Start of INFORMATION SHOWN

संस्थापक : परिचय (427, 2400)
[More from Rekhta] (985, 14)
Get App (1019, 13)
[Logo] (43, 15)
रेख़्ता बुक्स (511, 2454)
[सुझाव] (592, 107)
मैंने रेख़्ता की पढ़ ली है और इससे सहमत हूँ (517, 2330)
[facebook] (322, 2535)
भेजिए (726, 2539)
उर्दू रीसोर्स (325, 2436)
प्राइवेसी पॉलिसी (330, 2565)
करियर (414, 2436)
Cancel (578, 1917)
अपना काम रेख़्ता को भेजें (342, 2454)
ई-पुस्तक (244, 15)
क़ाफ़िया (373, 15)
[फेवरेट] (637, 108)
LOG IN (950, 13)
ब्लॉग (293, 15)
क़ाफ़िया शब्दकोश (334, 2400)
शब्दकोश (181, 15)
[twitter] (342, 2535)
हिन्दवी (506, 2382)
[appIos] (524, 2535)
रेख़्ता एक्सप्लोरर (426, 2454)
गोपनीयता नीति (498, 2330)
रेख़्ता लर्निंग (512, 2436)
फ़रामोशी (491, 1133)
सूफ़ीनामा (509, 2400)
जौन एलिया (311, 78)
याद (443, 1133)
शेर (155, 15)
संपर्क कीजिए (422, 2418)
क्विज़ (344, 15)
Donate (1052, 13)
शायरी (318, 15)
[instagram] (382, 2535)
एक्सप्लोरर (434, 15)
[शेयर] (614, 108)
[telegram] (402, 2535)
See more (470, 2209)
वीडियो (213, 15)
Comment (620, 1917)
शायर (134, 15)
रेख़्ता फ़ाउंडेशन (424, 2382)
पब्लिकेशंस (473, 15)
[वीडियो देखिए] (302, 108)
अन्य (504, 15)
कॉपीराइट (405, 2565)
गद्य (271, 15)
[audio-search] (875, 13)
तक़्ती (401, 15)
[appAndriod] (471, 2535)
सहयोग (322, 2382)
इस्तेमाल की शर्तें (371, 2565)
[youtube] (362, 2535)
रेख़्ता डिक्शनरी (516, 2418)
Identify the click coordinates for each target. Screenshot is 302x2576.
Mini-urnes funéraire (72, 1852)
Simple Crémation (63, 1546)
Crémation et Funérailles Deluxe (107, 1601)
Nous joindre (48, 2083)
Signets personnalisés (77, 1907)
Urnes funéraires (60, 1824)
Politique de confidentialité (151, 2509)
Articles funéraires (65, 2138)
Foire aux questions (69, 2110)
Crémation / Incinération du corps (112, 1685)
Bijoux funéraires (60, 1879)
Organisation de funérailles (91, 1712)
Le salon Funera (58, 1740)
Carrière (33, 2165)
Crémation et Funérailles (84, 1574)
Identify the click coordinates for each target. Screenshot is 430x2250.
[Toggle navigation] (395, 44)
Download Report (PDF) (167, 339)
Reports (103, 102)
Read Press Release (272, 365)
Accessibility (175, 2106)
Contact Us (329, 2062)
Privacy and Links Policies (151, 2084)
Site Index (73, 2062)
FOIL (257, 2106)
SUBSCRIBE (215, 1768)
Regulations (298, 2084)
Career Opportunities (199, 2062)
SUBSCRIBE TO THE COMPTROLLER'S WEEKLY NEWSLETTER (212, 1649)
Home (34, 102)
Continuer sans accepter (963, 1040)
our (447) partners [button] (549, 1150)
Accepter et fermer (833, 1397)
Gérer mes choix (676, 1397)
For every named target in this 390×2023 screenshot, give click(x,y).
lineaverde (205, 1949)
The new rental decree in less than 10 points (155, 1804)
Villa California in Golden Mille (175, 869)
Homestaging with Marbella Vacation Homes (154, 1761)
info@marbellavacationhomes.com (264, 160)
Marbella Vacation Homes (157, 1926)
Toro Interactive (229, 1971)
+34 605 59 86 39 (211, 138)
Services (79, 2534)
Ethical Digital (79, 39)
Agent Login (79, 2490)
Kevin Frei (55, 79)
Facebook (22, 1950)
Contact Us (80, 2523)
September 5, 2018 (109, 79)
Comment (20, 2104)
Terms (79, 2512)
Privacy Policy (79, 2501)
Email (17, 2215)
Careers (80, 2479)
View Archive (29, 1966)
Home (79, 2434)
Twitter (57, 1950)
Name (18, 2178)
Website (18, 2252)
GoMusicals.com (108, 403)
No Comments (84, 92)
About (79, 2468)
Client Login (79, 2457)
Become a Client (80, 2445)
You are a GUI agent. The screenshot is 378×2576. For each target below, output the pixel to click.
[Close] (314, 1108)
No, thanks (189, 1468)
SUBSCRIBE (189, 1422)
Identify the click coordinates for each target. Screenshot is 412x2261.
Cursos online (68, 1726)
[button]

End of INFORMATION SHOWN

> WORK REQUIRED
Set down only these lines, exactly: the one containing "Comment (20, 2104)" and each line after it through the end of the entries above.

> ANSWER FOR THE TASK
Comment (20, 2104)
Terms (79, 2512)
Privacy Policy (79, 2501)
Email (17, 2215)
Careers (80, 2479)
View Archive (29, 1966)
Home (79, 2434)
Twitter (57, 1950)
Name (18, 2178)
Website (18, 2252)
GoMusicals.com (108, 403)
No Comments (84, 92)
About (79, 2468)
Client Login (79, 2457)
Become a Client (80, 2445)
You are a GUI agent. The screenshot is 378×2576. For each target below, output the pixel to click.
[Close] (314, 1108)
No, thanks (189, 1468)
SUBSCRIBE (189, 1422)
Identify the click coordinates for each target. Screenshot is 412x2261.
Cursos online (68, 1726)
[button]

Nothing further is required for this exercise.